To do » One part of the entries below is wanted: the lines from the one containing "Click the blue" through the one containing "Task: Click the First Section Name field". Write those out exactly and nothing else.

Pixel coordinate grounding data
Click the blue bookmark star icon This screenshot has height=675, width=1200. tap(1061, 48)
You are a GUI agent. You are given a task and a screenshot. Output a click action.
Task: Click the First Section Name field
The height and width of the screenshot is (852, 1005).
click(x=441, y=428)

...

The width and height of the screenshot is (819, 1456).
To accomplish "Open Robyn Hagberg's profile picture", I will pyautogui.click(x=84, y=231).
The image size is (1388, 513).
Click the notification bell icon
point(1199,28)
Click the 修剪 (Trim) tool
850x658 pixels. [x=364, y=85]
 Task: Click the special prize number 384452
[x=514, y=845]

Answer to this task »
Click the blue bookmark star icon This screenshot has height=675, width=1200. tap(1061, 48)
You are a GUI agent. You are given a task and a screenshot. Output a click action.
Task: Click the First Section Name field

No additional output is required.